*** Records for processing

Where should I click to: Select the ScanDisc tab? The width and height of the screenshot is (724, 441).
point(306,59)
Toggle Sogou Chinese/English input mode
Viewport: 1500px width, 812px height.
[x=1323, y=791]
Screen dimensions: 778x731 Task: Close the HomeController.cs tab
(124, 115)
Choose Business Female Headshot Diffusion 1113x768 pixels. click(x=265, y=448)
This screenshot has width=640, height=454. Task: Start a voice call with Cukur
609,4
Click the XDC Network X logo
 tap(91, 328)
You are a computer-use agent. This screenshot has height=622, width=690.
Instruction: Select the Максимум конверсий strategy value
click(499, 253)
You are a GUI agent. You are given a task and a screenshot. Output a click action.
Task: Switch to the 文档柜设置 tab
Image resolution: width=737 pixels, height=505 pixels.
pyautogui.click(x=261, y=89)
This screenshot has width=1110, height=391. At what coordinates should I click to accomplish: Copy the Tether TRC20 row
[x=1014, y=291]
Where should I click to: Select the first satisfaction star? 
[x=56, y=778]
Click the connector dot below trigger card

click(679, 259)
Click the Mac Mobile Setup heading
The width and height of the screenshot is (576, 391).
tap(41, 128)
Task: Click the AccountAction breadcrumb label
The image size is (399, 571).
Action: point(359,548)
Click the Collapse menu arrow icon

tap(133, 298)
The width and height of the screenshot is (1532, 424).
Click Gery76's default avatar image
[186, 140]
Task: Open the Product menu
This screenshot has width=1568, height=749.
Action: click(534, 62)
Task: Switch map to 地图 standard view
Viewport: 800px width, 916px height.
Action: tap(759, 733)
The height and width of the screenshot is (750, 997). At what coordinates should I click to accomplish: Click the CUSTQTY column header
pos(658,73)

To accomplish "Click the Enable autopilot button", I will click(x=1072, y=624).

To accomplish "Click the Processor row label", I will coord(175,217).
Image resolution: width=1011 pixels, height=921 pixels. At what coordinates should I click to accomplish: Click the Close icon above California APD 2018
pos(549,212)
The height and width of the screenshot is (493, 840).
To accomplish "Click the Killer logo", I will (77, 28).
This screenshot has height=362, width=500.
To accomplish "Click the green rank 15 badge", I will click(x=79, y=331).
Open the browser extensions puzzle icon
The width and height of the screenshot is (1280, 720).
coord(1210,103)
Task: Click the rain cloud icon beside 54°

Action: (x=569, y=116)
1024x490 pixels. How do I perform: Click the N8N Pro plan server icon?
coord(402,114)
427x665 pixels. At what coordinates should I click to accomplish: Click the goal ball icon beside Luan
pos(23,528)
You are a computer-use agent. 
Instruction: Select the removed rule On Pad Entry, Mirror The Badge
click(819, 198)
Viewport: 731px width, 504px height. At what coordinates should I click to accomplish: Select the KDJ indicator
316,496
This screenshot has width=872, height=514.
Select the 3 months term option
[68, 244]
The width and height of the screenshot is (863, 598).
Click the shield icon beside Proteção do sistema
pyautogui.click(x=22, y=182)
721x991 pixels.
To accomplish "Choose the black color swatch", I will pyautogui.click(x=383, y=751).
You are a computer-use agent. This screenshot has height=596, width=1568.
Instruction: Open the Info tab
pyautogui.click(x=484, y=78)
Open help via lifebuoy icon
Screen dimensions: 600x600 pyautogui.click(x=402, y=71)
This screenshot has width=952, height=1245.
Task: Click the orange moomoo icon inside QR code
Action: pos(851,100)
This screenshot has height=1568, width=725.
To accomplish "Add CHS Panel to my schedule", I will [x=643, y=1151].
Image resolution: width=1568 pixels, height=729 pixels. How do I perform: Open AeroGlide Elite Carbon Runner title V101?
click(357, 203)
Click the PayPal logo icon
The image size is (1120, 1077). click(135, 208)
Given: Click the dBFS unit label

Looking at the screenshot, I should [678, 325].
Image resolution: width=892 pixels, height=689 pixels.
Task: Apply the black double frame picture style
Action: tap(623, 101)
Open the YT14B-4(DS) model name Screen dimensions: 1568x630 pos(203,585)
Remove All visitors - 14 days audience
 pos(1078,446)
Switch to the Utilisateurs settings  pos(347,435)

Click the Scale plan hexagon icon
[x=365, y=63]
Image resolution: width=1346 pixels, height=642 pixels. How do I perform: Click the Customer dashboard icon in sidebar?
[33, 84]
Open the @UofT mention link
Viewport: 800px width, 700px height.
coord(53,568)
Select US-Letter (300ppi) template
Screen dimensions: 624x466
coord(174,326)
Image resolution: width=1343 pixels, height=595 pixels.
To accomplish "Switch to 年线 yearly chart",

******

**Your objective:** In the listing above, locate the line with "Instruction: Select the Максимум" and the line with "Task: Open the Product menu", then extract exactly those lines and every line between them, and nothing more.

**Written response:**
Instruction: Select the Максимум конверсий strategy value
click(499, 253)
You are a GUI agent. You are given a task and a screenshot. Output a click action.
Task: Switch to the 文档柜设置 tab
Image resolution: width=737 pixels, height=505 pixels.
pyautogui.click(x=261, y=89)
This screenshot has width=1110, height=391. At what coordinates should I click to accomplish: Copy the Tether TRC20 row
[x=1014, y=291]
Where should I click to: Select the first satisfaction star? 
[x=56, y=778]
Click the connector dot below trigger card

click(679, 259)
Click the Mac Mobile Setup heading
The width and height of the screenshot is (576, 391).
tap(41, 128)
Task: Click the AccountAction breadcrumb label
The image size is (399, 571).
Action: point(359,548)
Click the Collapse menu arrow icon

tap(133, 298)
The width and height of the screenshot is (1532, 424).
Click Gery76's default avatar image
[186, 140]
Task: Open the Product menu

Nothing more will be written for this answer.